# Start of Quoted text

That Saturday in November was crisp, and our back yard was already covered with leaves. The drought in our little Northeast corner of Tennessee had left the trees crunchy and dry instead of supple and bright. They were not their normal fantastic array of cheerful hues. The "fall" of the leaves, which normally takes a month, happened in just a couple of days. I was left standing at the back door looking across the yard and dreading the hard work before me.

My back yard is really not that large, but it is full of trees. Of course there is not one evergreen among them. They are all large, full and breathtaking. Under normal circumstances, I am quite a sap for Fall. It surpasses other seasons in colorful sights, incredible smells and natural wonders. A yard covered in an earth-tone patchwork quilt kindles many a-longing memories for me. That year, however, the yard only looked neglected and the circumstances were anything but normal. The leaves were dead before they even hit the ground.

# End of Quoted text
# Start of Raw records

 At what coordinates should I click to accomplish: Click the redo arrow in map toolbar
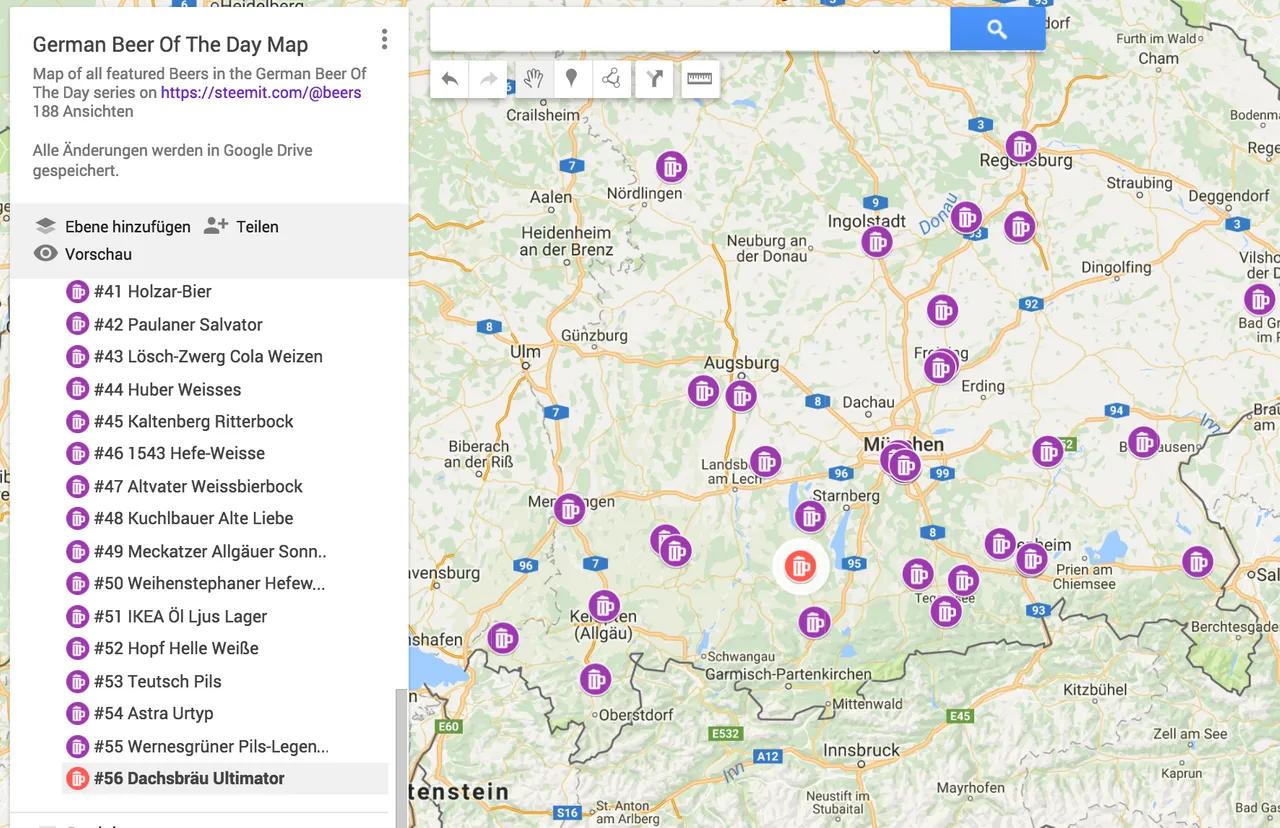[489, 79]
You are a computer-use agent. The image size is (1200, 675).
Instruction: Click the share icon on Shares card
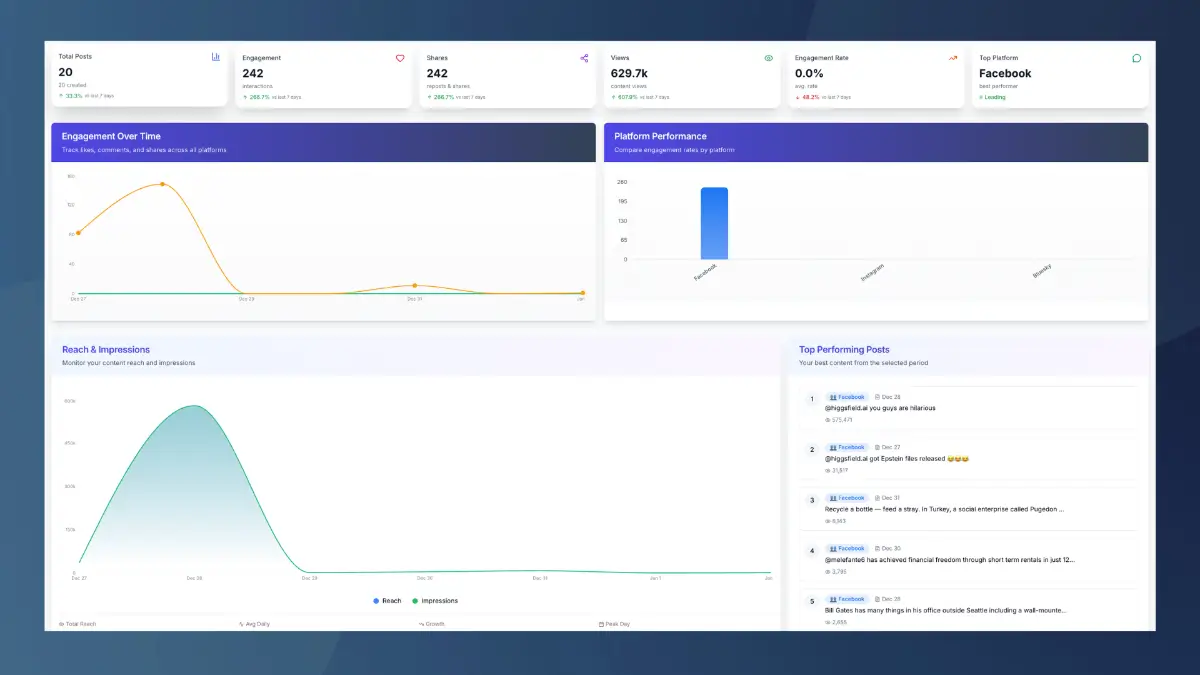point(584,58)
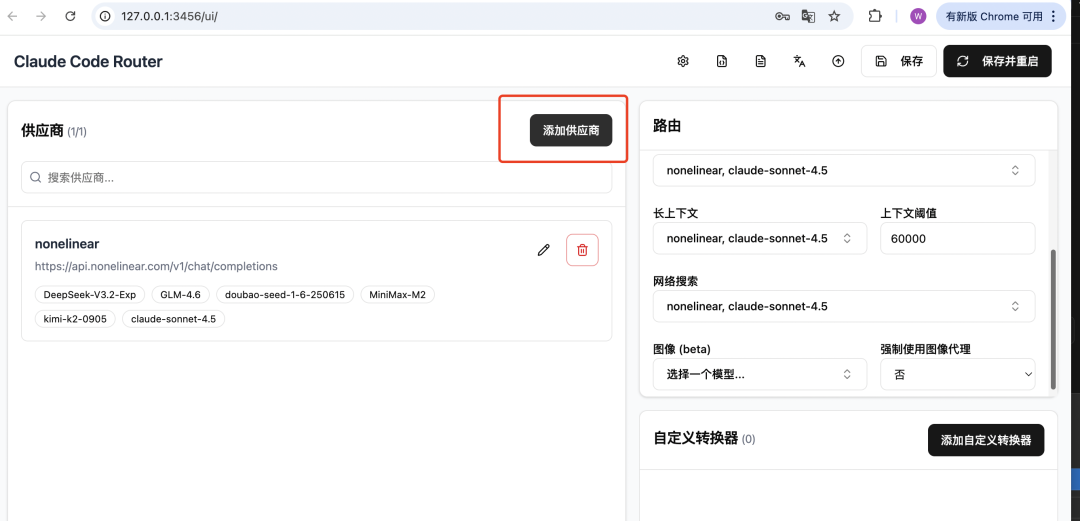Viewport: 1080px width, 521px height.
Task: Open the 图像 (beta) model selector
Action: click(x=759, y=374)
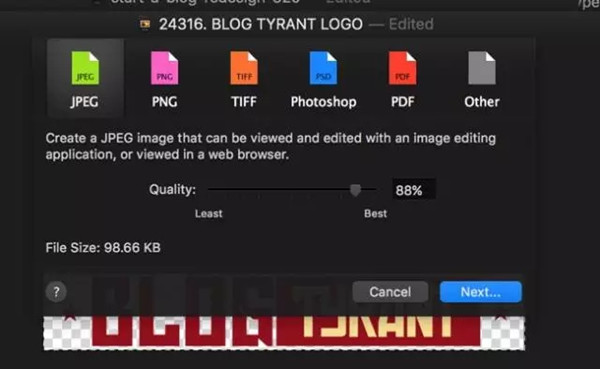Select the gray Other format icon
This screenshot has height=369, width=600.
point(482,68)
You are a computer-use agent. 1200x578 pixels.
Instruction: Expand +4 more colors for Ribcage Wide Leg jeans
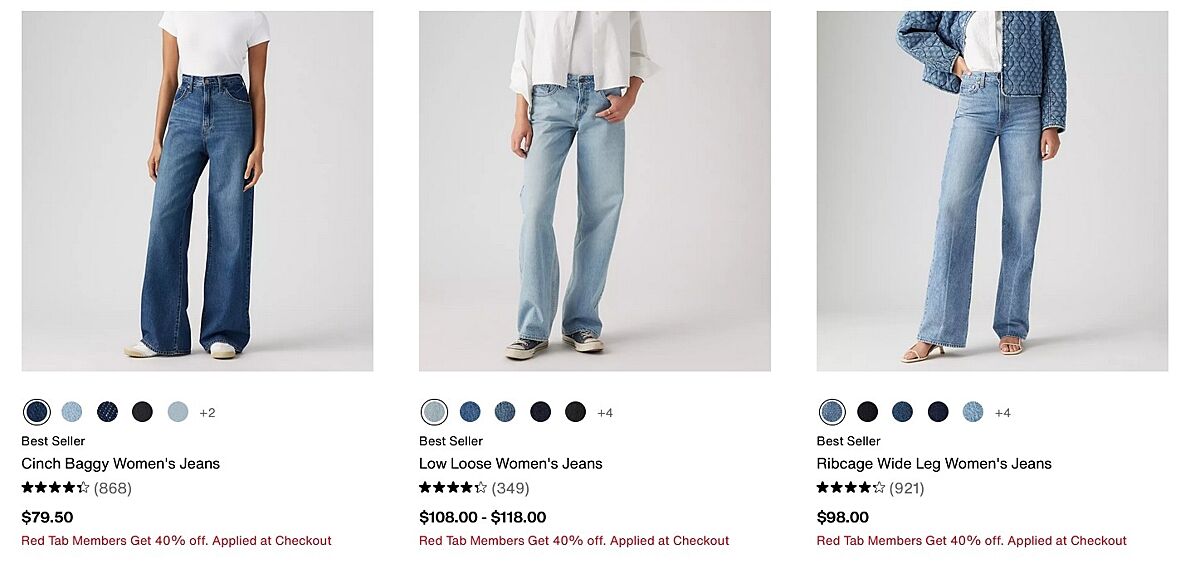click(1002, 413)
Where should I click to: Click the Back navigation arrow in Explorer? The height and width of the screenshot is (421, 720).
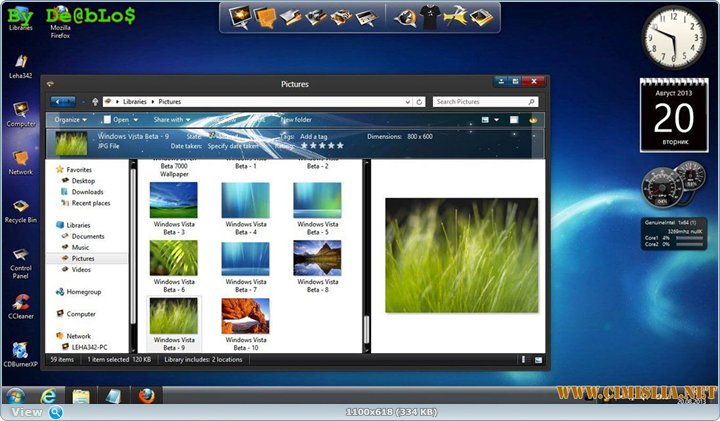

# End of Raw records

[Exercise tasks]
[1] Retype the records from the line that contains "You are a computer-use agent. The" down to the end of the records, keeping both ends and leaving out the pictures.
[2] Extend the passage about the drought-stricken autumn back yard, starting after its last sentence.
The passage about the leaf-covered back yard and the records are unrelated material.

[Answers per task]
[1]
You are a computer-use agent. The image size is (1200, 675).
Instruction: Click the share icon on Shares card
point(584,58)
Viewport: 1080px width, 521px height.
Task: Open the 图像 (beta) model selector
Action: click(x=759, y=374)
Select the gray Other format icon
This screenshot has height=369, width=600.
point(482,68)
You are a computer-use agent. 1200x578 pixels.
Instruction: Expand +4 more colors for Ribcage Wide Leg jeans
click(1002, 413)
Where should I click to: Click the Back navigation arrow in Explorer? The height and width of the screenshot is (421, 720).

[2]
I heaved a sigh, and before putting on my gloves I checked my pocket to be sure my cell phone was there. Yep, it was right where my neurotic fingers felt it just a minute ago. It was turned on and turned up as loudly as it would go. My phone was more than a luxury to me during that time. Both my husband and son were simultaneously deployed that year. One went to Iraq and one was off to Ft. Benning for training. I lived for the sweet sound of the unidentified caller's ring tone.

The first rule of home-front order is never allow your cell phone to go dead, and never set it down out of hearing range for even a nanosecond. The deployment gods take it as a challenge if you do. All military families know, either by personal experience or tribal knowledge, that the exact second a phone is unanswerable, a soldier half-way around the world, with whom you have not spoken in a month or more, will get a second to call. It's a curse, and a consistent one!

Grabbing my trusty rake with gardening gloves securely in place, I headed to the top of the slope in the yard. My thoughts drifted quite a bit as I started raking. It was easy to let them go because I really did not want to be there. I learned the benefit of daydreaming when I picked up cross-country running the year before. I drift between lucid thought and a daydream state when I am at a committed pace. Sometimes I can cover a mile before I realize I am running with my automatic pilot engaged.

Seasoned athletes call the dream state a "zone." It is a contrived altered state of consciousness that is used to stave off the driving desire to give up.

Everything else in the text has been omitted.